Louisville, (KY) – A University of Louisville neurologist has warned of the potential risks of eating farmed fish.
Writing in the Journal of Alzheimer’s Disease, Robert P. Friedland suggests that farmed fish could transmit Creutzfeldt Jakob disease – the human form of mad cow disease – if they are fed with pellets rendered from cows. He is urging government regulators to ban feeding cow meat or bone meal to fish until the safety of this widespread practice can be confirmed.
“We have not proven that it’s possible for fish to transmit the disease to humans,” says Friedland. “Still, we believe that out of reasonable caution for public health, the practice of feeding rendered cows to fish should be prohibited. Fish do very well in the seas without eating cows.”
Although the risk of transmission of bovine spongiform encephalopathy (BSE) to humans who eat farmed fish would appear to be low because of perceived barriers between species.

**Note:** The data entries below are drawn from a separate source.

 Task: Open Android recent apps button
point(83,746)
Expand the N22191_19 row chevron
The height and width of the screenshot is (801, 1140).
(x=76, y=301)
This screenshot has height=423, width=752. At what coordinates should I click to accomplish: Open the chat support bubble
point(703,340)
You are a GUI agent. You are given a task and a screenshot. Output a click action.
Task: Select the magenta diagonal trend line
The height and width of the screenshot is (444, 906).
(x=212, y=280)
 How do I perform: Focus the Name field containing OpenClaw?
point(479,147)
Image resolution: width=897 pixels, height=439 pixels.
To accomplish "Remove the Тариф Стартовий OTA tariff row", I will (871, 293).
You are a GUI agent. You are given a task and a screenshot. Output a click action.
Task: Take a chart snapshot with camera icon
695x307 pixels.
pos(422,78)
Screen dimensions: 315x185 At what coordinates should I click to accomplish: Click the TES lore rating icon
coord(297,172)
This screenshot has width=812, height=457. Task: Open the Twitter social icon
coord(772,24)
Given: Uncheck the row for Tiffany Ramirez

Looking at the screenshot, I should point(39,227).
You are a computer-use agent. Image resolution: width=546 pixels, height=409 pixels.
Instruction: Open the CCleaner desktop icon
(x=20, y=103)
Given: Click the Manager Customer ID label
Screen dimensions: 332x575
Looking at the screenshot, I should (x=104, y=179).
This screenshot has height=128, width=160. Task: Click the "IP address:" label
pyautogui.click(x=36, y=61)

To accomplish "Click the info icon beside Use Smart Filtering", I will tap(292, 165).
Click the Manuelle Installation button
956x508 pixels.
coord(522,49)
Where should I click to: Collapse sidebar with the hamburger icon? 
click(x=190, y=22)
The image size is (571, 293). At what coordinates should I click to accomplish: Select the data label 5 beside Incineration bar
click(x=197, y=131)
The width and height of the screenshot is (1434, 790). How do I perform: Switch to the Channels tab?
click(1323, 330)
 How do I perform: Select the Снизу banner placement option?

But, according to the research, it is possible for a disease to be spread by eating a carrier that is not itself infected.
It is also possible that eating diseased cow parts could cause fish to experience a pathological change that allows the infection to be passed between the two species.
Creutzfeldt Jakob disease is an untreatable, universally-fatal disease that can be contracted by eating parts of an animal infected with BSE. An outbreak in England attributed to infected beef prompted most countries to outlaw feeding rendered cow material to other cattle because the disease is so easily spread within the same species.
“The fact that no cases of Creutzfeldt Jakob disease have been linked to eating farmed fish does not assure that feeding rendered cow parts to fish is safe,” adds Friedland. “The incubation period of these diseases may last for decades, which makes the association between feeding practices and infection difficult. Enhanced safeguards need to be put in place to protect the public.”
There have been 163 deaths from Creutzfeldt Jakob disease in the United Kingdom attributed to eating infected beef. Bovine spongiform encephalopathy has so far been identified in nine Canadian and three US cattle.